Binary action models

Binary action models are limited to the two actions 0 and 1. These models can be used for learning in the classic \(2\times 2\) matrix versions of the different games.

Model 1: Q-learning

As in standard Q-Learning, agents using the first model represent their knowledge in the form of a Q-value lookup table. Since there are only two actions the lookup table for player i has two values, namely:

$$\begin{aligned} Q_i^t(a) = {\left\{ \begin{array}{ll} Q_{0,i}^t &{}, \text {if } a = 0 \\ Q_{1,i}^t &{}, \text {if } a = 1 \end{array}\right. } \end{aligned}$$

For the distribution \(P_i^t\) we chose a softmax-distribution with parameter \(\beta _i\):

$$\begin{aligned} P_i^t(a = k) = \frac{e^{\beta _i Q_i^t(k)}}{\sum _{\tilde{k} \in \{0,1\}} e^{\beta _i Q_i^t(\tilde{k})}} \end{aligned}$$

and the updates for the Q-values are of the following form:

$$\begin{aligned} Q_i^{t+1}(a) = Q_i^t(a) + \alpha _i^t \left( R_i^t + \gamma _i \max _{\tilde{a} \in \{0,1\}} Q_i^t(\tilde{a}) - Q_i^t(a)\right) , \end{aligned}$$

where \(\alpha _i^t\) is a learning rate that decreases exponentially over the course of the trials. All Q-values are initialized as 0, such that the agents start the game without any initial knowledge.

Model 2: Gradient Decent

The gradient decent model learns a parameterized policy that can select actions without consulting a value function. The policy used by the binary gradient decent learner is the Bernoulli probabilty distribution with outcomes \(\{0,1\}\). An action a is determined by sampling from the policy:

$$\begin{aligned} P_i^t(a) = (p_i^t)^a(1-p_i^t)^{1-a}, \end{aligned}$$

where \(p_i^t\) is a parameter that is adapted whenever a player receives the reward \(R_i^t\) for their current action \(a_i^t\).

$$\begin{aligned} p_i^{t+1}&= p_i^t + \gamma _i^t R_i^t \frac{p_i^t - a}{(p_i^t-1)p_i^t} \end{aligned}$$

with an exponentially decaying learning rate parameter \(\gamma\) that is fitted to the behavior of the human participants. The parameter is initialized as \(p = \frac{1}{2}\) such that both actions are equally probable for the initial policy.

Continuous action models

Continuous models give a more faithful representation of the sensorimotor version of the game in that they are able to sample actions from the full interval [0, 1].
····················
**Directions for this task:**
For each statement below, decide whether it agrees with the passage on binary action models. Answer yes or no and quote the words of the passage that settle it.
1. In the first model, every Q-value starts at 0.
2. The learning rate in the first model grows larger over the course of the trials.
3. In the second model, the parameter starts at a value that makes both actions equally likely.

**Collected material:**
····················
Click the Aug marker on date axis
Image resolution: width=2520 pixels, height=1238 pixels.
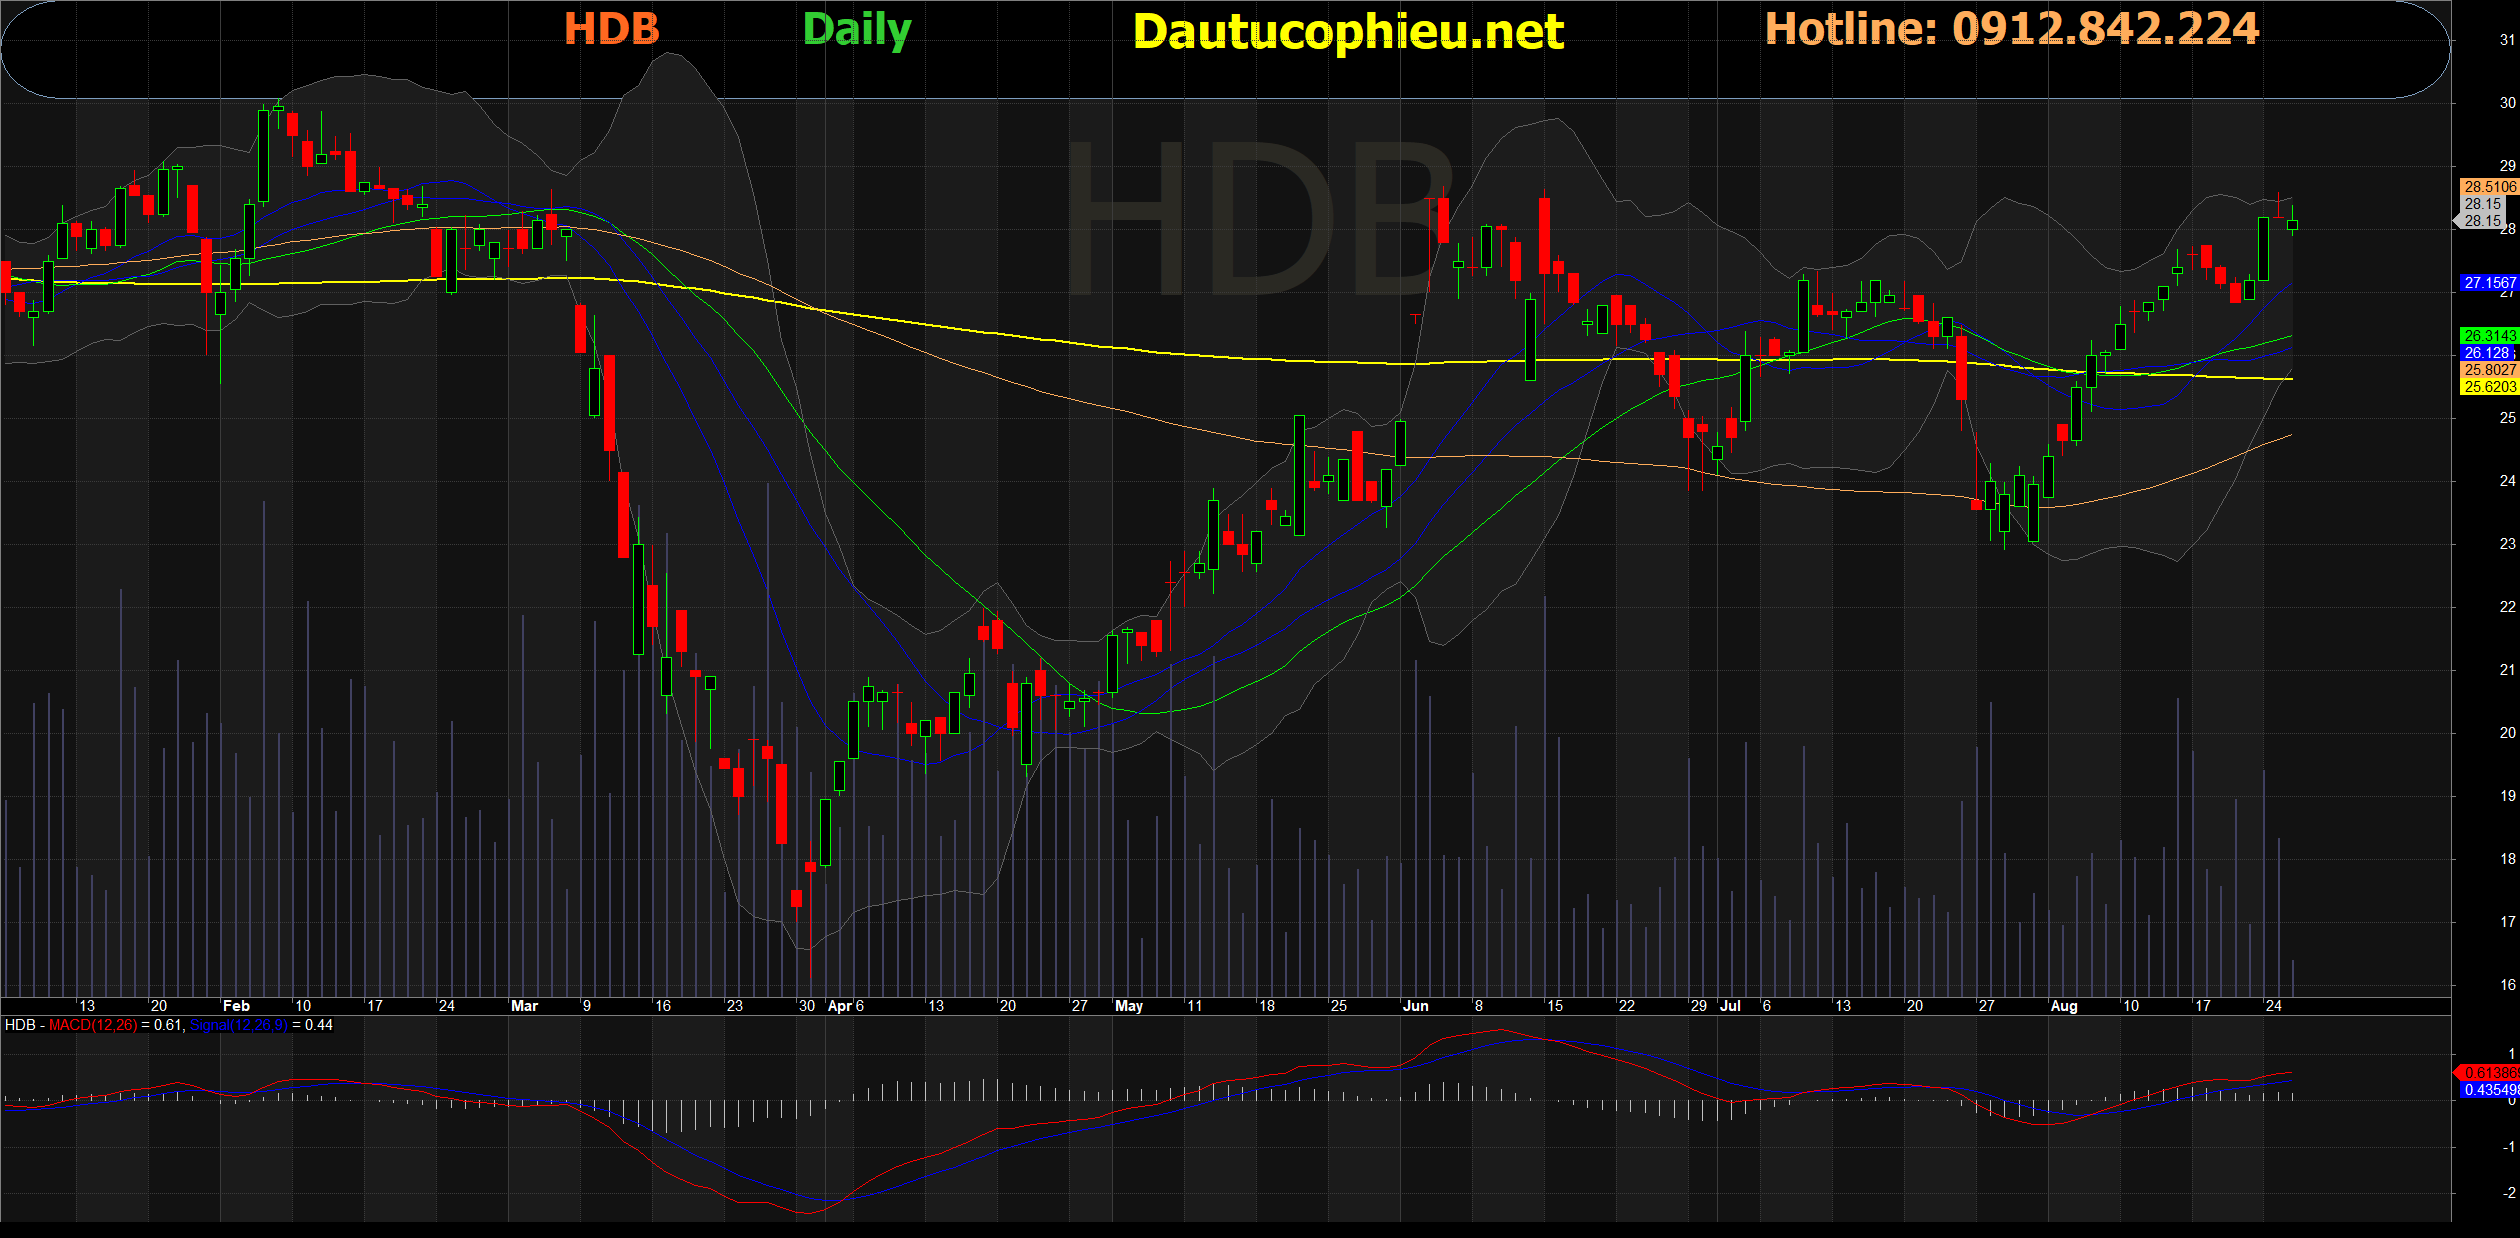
····················
**Response to the exercise:**
1. Yes: "All Q-values are initialized as 0"
2. No: "a learning rate that decreases exponentially over the course of the trials"
3. Yes: "such that both actions are equally probable for the initial policy"